### [Task objective]
Please update the data below, replacing each "Instruction" with "Command" and leaving everything else unchanged.
>> START
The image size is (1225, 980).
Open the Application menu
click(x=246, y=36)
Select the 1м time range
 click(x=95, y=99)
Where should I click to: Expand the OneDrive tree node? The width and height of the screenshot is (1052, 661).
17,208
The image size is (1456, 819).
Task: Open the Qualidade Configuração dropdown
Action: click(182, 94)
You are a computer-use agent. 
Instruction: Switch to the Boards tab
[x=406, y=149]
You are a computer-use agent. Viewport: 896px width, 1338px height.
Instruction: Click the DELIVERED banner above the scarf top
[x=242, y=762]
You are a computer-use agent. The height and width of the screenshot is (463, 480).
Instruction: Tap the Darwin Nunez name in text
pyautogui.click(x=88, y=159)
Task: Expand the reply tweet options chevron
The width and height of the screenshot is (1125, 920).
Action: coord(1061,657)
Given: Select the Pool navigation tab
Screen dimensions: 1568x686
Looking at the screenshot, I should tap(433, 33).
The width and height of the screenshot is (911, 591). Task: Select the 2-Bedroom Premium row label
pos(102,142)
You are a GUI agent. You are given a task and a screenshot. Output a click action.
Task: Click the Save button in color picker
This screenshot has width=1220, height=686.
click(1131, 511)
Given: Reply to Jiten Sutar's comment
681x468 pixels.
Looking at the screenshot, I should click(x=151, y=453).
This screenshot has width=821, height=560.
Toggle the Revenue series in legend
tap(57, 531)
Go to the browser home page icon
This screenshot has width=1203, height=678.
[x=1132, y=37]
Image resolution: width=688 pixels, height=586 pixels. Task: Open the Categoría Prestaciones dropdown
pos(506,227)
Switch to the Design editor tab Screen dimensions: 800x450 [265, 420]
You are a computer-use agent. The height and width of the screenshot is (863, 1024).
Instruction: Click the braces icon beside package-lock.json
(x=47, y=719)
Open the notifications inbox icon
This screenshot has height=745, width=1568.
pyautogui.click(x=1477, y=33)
>> END
### [Result of the task]
The image size is (1225, 980).
Open the Application menu
click(x=246, y=36)
Select the 1м time range
 click(x=95, y=99)
Where should I click to: Expand the OneDrive tree node? The width and height of the screenshot is (1052, 661).
17,208
The image size is (1456, 819).
Task: Open the Qualidade Configuração dropdown
Action: click(182, 94)
You are a computer-use agent. 
Command: Switch to the Boards tab
[x=406, y=149]
You are a computer-use agent. Viewport: 896px width, 1338px height.
Command: Click the DELIVERED banner above the scarf top
[x=242, y=762]
You are a computer-use agent. The height and width of the screenshot is (463, 480).
Command: Tap the Darwin Nunez name in text
pyautogui.click(x=88, y=159)
Task: Expand the reply tweet options chevron
The width and height of the screenshot is (1125, 920).
Action: coord(1061,657)
Given: Select the Pool navigation tab
Screen dimensions: 1568x686
Looking at the screenshot, I should tap(433, 33).
The width and height of the screenshot is (911, 591). Task: Select the 2-Bedroom Premium row label
pos(102,142)
You are a GUI agent. You are given a task and a screenshot. Output a click action.
Task: Click the Save button in color picker
This screenshot has width=1220, height=686.
click(1131, 511)
Given: Reply to Jiten Sutar's comment
681x468 pixels.
Looking at the screenshot, I should click(x=151, y=453).
This screenshot has width=821, height=560.
Toggle the Revenue series in legend
tap(57, 531)
Go to the browser home page icon
This screenshot has width=1203, height=678.
[x=1132, y=37]
Image resolution: width=688 pixels, height=586 pixels. Task: Open the Categoría Prestaciones dropdown
pos(506,227)
Switch to the Design editor tab Screen dimensions: 800x450 [265, 420]
You are a computer-use agent. The height and width of the screenshot is (863, 1024).
Command: Click the braces icon beside package-lock.json
(x=47, y=719)
Open the notifications inbox icon
This screenshot has height=745, width=1568.
pyautogui.click(x=1477, y=33)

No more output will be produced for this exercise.